What this task involves: At the line containing "Where should I", begin an exact copy of the lines below and continue through the final one, with no pictures.

(Dataset entries)
┌──

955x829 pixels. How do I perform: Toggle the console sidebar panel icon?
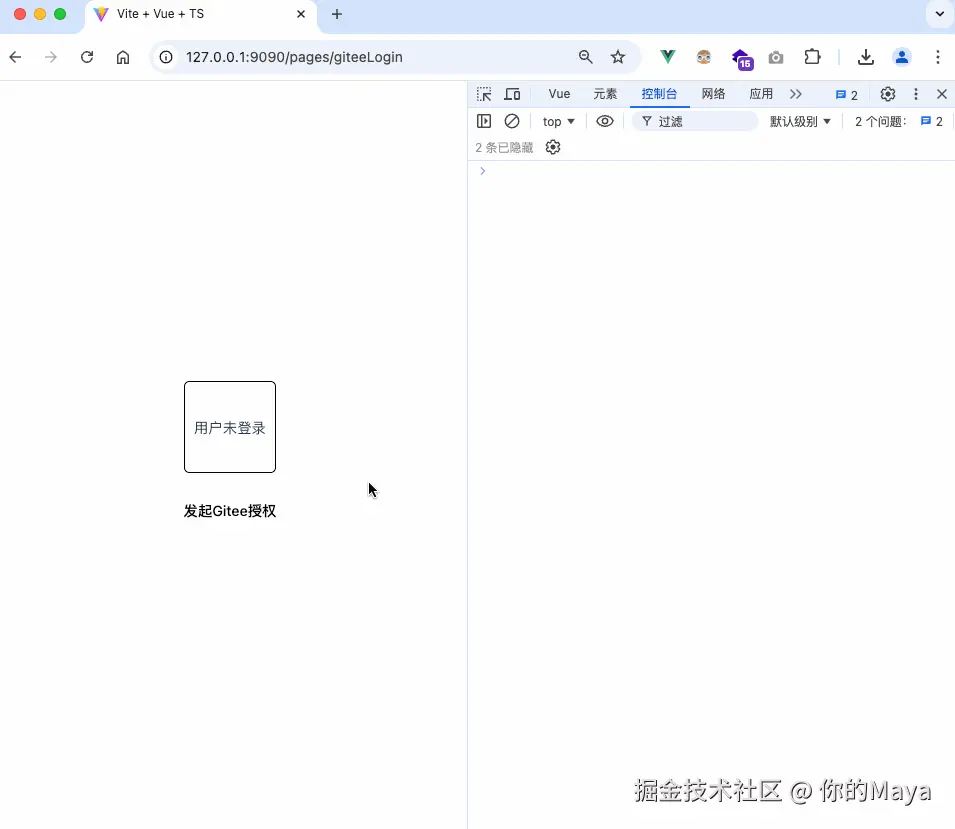pyautogui.click(x=484, y=121)
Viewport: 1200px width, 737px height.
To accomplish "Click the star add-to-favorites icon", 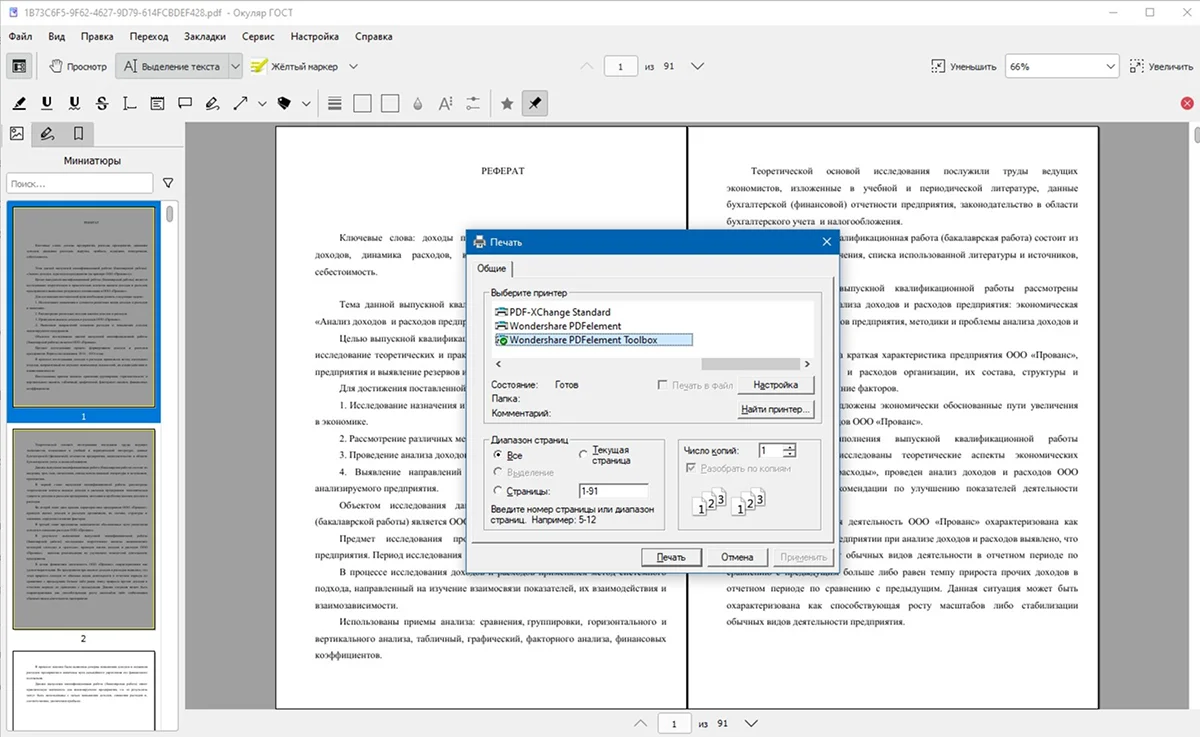I will (507, 103).
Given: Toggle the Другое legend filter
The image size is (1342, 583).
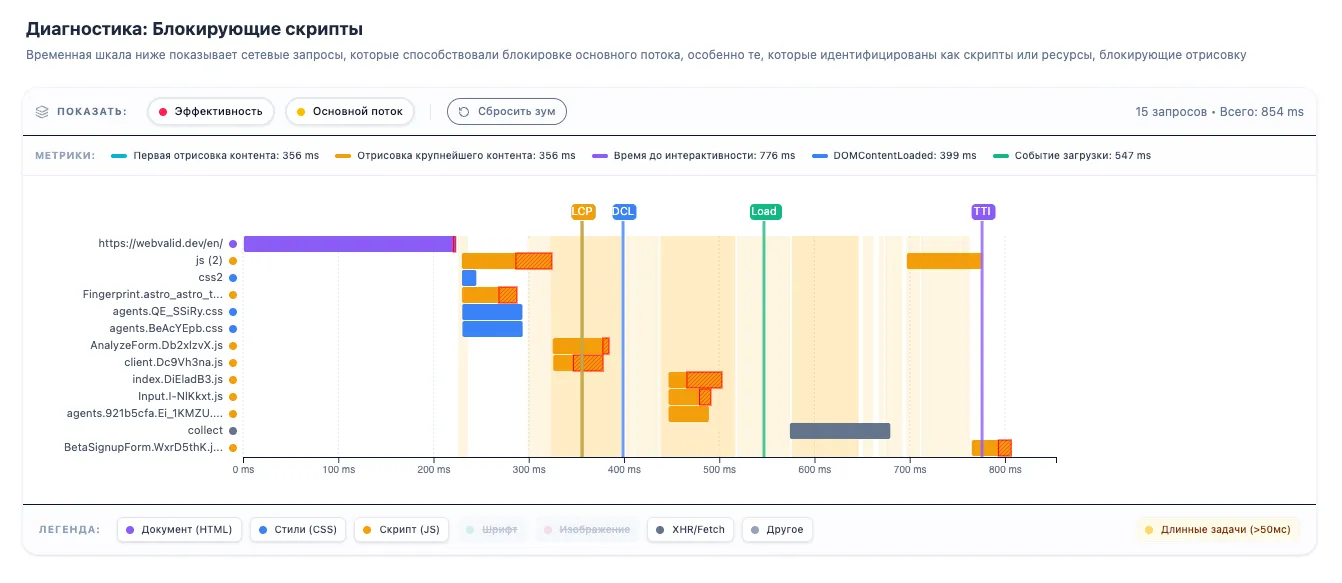Looking at the screenshot, I should (x=777, y=529).
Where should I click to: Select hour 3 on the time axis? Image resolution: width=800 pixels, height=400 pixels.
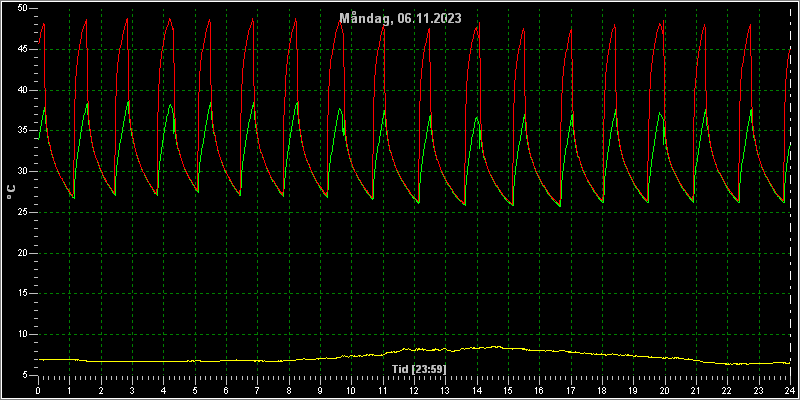click(132, 390)
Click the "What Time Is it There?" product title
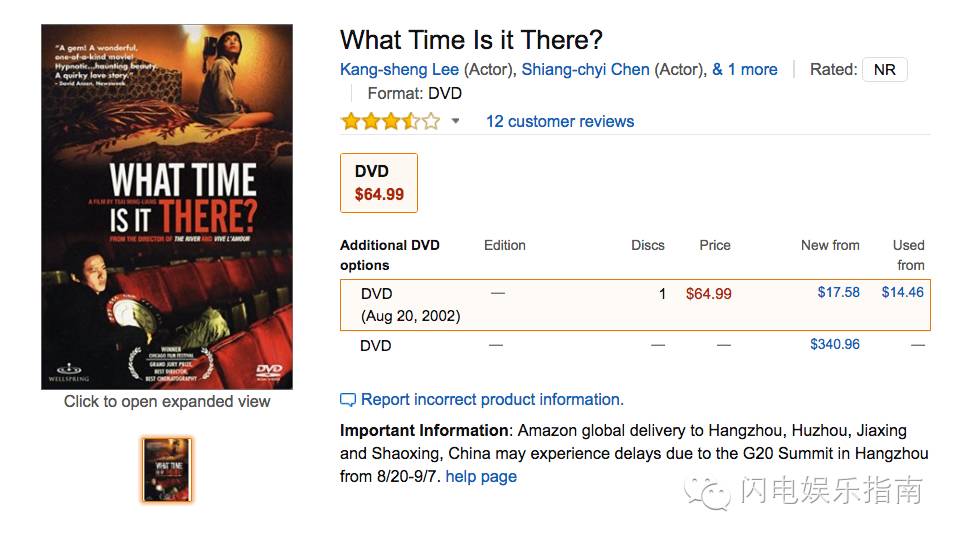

└──

Task output:
Where should I click to: Select hour 3 on the time axis? Image resolution: width=800 pixels, height=400 pixels.
click(132, 390)
Click the "What Time Is it There?" product title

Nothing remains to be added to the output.